Washington lost the first game of a doubleheader on Saturday to the New York Mets. Despite the loss, the team showed immense heart during the contest, though the final scoreline might suggest otherwise.
The Nationals entered the first game of Saturday’s doubleheader vs. the Mets in a bad way, going 2-8 over the last 10 games and sitting at dead last in the NL East, 15.5 games behind the division lead.
The season already looked like a foregone conclusion, with Washington scrapping the rest of the 2021 campaign and looking to the future with their trade deadline moves. Stocking up on prospect talent and exporting their veteran core was the name of the game for Anthony Rizzo and company, which made him look like a genius given the supreme talent the new guys have shown since arriving in D.C. The rebuild might not take as long as initially expected.
By the end of the second inning on Saturday, it was 6-0 Mets thanks to a barrage of mostly singles and sacrifice flies. Michael Conforto’s two-run homer made the scoreline 9-0.
Then, the Nats showed life.
Perhaps the team’s heart was sparked by Davey Martinez in the top of the second when Washington was down 6-0.
Umpires ruled that Pete Alonso did not rotate fully enough for a strike call on a check swing. Martinez took issue and reamed out the first base umpire from his seat in the dugout, unable to move well because of a pre-scheduled foot procedure he underwent earlier this week. The umps tossed Martinez, making him get on his crutches and hobble into the locker room. In retrospect, that might've stoked a fire among the Nats' clubhouse for the remainder of the game. Martinez has a knack for doing that from time to time.
A bases-loaded walk to Andrew Stevenson put Washington on the board for the first time in the bottom of the fourth inning. Two sacrifice flies in that inning would cut the lead by a third in total, 9-3 Mets heading into the fifth. It was all the Nats needed to bring their bats alive.
Alcides Escobar doubled, Juan Soto singled, Stevenson hit a two-run shot and out of nowhere, the game was tied 9-9 in the bottom of the seventh.
Francisco Lindor would hit an upper-deck, two-run bomb in the top of the ninth to put New York back up 11-9, which would be the final score. Washington lost, as they were expected to do when they were down by nine.
Despite the result, the Nats showed something that fans have come to expect from a Davey Martinez-led ball club: heart.In a season that is crawling to a painfully slow close, the Nats could’ve done the easy thing and given up. That’s not in their DNA and it certainly isn’t a part of Martinez’s philosophy.
Though Washington’s season might be lost, Saturday’s game is a good sign for fans. Young talent was on full display, making for a bright future in the nation’s capital. More than that, the gumption displayed by the Curly W’s says a lot about the squad, from front office to bat boys.

▶ [PROBLEMS AND TASKS]
a - List every New York Mets player named in the Nationals-Mets game recap.
b - Write out the passage of the Nationals-Mets game recap from "Umpires ruled that" up to and including "their bats alive.".

▶ [DATA BLOCK]
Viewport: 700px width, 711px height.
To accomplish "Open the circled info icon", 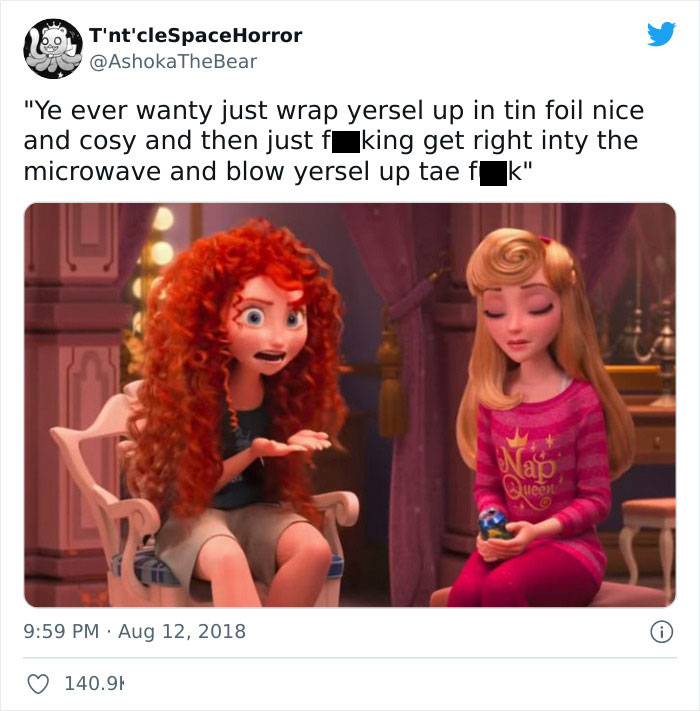I will pyautogui.click(x=661, y=632).
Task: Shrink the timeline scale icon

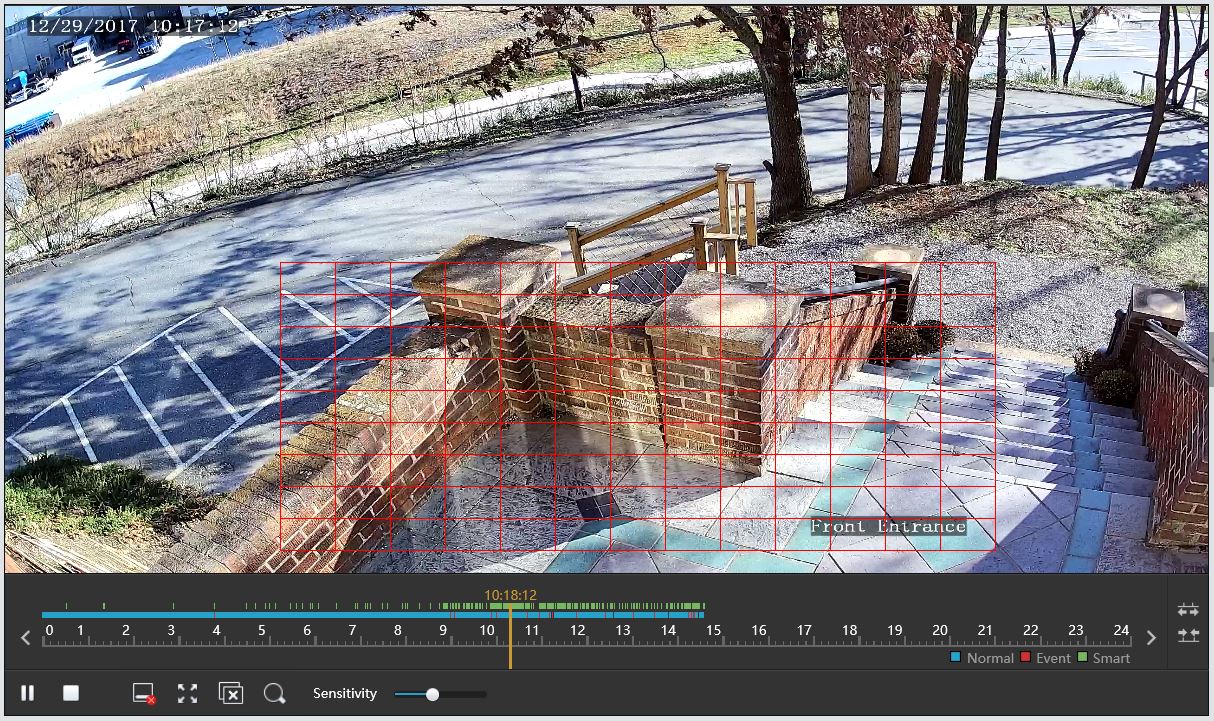Action: tap(1188, 635)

▶ [SOLVED PROBLEMS]
a - Pete Alonso, Michael Conforto, Francisco Lindor

b -
Umpires ruled that Pete Alonso did not rotate fully enough for a strike call on a check swing. Martinez took issue and reamed out the first base umpire from his seat in the dugout, unable to move well because of a pre-scheduled foot procedure he underwent earlier this week. The umps tossed Martinez, making him get on his crutches and hobble into the locker room. In retrospect, that might've stoked a fire among the Nats' clubhouse for the remainder of the game. Martinez has a knack for doing that from time to time.
A bases-loaded walk to Andrew Stevenson put Washington on the board for the first time in the bottom of the fourth inning. Two sacrifice flies in that inning would cut the lead by a third in total, 9-3 Mets heading into the fifth. It was all the Nats needed to bring their bats alive.